To unravel the mystery, the researchers ran millions of computer simulations, factoring in the August detection, the absence of sightings in later months, and even a 2019 observation by the European Southern Observatory’s Very Large Telescope.
They modeled orbits that would remain gravitationally stable despite the influence of Alpha Centauri B, ensuring the planet wouldn’t be ejected from the system. Interestingly, the team found that in about half of the simulated scenarios, the planet’s orbit brought it too close to its star to be visible to Webb during the February and April observations, making the non-detection not just plausible, but expected.
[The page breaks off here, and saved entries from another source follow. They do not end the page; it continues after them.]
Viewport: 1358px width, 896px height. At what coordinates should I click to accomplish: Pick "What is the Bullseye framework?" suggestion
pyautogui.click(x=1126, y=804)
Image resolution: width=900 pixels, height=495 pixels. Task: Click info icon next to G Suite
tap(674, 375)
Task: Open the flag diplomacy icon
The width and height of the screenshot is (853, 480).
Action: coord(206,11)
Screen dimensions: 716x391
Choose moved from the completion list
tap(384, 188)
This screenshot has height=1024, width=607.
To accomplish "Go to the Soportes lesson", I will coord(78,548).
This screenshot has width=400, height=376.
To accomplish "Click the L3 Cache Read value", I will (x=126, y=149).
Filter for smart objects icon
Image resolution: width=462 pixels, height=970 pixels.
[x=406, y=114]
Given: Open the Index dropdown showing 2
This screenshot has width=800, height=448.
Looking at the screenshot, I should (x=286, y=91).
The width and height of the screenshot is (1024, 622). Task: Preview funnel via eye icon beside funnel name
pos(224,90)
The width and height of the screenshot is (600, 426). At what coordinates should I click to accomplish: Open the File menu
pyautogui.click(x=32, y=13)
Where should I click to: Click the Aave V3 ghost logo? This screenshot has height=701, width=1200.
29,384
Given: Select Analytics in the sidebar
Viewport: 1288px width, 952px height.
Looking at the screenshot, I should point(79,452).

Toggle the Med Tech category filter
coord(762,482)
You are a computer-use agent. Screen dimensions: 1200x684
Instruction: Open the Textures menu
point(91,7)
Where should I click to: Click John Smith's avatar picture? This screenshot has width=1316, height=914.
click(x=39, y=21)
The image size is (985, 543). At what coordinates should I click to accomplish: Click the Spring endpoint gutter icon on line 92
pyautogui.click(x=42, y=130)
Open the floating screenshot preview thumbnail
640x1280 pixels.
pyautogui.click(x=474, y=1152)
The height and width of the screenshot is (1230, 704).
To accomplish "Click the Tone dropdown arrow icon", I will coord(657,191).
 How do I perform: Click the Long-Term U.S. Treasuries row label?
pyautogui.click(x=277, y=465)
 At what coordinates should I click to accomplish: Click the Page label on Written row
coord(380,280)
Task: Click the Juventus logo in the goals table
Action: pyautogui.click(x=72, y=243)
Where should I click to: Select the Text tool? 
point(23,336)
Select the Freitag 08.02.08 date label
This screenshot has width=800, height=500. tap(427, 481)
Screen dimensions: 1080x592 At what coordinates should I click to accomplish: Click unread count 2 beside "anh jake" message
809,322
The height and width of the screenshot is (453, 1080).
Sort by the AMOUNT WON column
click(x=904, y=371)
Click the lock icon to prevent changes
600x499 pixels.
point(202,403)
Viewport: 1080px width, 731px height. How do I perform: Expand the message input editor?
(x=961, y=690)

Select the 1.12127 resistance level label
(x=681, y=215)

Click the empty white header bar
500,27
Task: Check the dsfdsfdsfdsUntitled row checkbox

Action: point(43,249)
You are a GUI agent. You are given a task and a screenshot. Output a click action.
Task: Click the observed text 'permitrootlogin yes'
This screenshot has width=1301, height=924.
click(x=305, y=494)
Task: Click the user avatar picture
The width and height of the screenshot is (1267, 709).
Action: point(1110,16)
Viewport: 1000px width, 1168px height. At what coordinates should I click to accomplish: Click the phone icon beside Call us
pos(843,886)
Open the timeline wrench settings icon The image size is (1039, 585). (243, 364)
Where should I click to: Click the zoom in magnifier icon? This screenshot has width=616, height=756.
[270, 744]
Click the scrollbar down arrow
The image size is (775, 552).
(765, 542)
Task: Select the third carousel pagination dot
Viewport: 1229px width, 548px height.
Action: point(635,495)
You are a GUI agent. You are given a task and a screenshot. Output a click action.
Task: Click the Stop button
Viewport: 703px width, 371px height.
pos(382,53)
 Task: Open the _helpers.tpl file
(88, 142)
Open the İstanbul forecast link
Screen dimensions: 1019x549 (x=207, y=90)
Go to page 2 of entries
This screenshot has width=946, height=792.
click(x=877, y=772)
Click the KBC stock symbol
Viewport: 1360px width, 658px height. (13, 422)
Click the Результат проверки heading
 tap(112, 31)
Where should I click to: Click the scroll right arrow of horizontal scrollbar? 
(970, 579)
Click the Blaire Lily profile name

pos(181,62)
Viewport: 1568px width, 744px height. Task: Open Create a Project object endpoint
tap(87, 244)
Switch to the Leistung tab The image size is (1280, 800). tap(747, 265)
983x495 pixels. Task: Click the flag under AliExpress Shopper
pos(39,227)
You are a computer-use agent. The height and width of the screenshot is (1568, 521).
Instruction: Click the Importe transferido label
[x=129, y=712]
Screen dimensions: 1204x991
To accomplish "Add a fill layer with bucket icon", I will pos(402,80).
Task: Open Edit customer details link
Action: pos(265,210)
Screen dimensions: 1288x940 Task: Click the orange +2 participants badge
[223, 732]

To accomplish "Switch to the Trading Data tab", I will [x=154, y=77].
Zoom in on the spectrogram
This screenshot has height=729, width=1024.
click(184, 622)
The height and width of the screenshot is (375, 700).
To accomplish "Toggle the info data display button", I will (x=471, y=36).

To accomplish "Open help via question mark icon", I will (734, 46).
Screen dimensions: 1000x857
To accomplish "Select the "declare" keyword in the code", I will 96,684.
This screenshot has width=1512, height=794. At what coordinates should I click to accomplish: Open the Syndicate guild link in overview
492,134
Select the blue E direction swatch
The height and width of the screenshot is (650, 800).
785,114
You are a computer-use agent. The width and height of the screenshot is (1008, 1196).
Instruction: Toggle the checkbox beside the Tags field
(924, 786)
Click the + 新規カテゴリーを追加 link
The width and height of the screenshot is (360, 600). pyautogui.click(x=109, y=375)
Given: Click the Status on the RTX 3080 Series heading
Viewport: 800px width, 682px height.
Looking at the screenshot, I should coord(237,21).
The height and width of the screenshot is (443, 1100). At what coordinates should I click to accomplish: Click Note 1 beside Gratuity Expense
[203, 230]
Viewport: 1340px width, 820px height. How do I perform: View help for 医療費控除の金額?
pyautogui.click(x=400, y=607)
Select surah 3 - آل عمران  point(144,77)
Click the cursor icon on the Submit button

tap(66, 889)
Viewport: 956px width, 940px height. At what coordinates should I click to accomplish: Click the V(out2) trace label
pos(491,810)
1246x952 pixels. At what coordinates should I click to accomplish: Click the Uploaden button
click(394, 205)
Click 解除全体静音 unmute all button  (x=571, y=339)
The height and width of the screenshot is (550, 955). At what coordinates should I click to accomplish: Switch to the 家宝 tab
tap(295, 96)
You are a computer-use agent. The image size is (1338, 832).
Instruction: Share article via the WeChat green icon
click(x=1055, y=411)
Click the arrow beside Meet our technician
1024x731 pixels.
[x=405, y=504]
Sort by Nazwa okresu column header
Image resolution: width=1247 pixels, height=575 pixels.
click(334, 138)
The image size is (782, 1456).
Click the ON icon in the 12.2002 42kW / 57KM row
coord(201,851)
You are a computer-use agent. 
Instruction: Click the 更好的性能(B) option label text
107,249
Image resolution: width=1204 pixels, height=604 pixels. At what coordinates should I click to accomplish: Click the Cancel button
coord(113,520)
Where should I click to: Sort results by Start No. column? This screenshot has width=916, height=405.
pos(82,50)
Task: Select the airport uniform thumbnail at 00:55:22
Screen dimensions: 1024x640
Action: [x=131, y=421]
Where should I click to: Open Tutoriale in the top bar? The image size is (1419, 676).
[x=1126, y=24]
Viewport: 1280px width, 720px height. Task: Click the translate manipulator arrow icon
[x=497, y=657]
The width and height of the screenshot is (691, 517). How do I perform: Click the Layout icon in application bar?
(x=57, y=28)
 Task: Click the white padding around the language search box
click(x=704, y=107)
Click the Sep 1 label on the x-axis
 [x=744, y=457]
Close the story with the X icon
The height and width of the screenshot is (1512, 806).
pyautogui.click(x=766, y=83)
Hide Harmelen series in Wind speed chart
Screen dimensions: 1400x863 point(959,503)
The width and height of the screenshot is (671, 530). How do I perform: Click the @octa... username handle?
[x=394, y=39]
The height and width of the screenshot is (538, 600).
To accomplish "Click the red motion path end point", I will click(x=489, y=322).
Drawing from the planet’s mid-infrared brightness and orbital simulations, researchers believe it could be a gas giant with a mass similar to Saturn, orbiting Alpha Centauri A in an elliptical path that ranges between one and two times the Earth–Sun distance.
Science: NASA, ESA, CSA, STScI, A. Sanghi (Caltech), C. Beichman (NExScI, NASA/JPL-Caltech), D. Mawet (Caltech); Image Processing: J. DePasquale (STScI)
“If confirmed, the potential planet seen in the Webb image of Alpha Centauri A would mark a new milestone for exoplanet imaging efforts,” Sanghi says. “Of all the directly imaged planets, this would be the closest to its star seen so far. It’s also the most similar in temperature and age to the giant planets in our solar system, and nearest to our home, Earth.
“Its very existence in a system of two closely separated stars would challenge our understanding of how planets form, survive, and evolve in chaotic environments.”
If future observations confirm its existence, this planet could become a cornerstone for exoplanet research, offering rich opportunities for detailed study with Webb and other telescopes. NASA’s upcoming Nancy Grace Roman Space Telescope, launching by May 2027 (or possibly as early as fall 2026), will bring new tools to observe binary systems like Alpha Centauri. Roman’s visible-light data would complement Webb’s infrared insights, helping scientists better understand the planet’s size and reflectivity.
As the world’s leading space science observatory, Webb continues to unlock cosmic mysteries, from our solar system to distant exoplanets, revealing the hidden architecture of the universe and our place within it.
The results have been accepted in a series of two papers in The Astrophysical Journal Letters.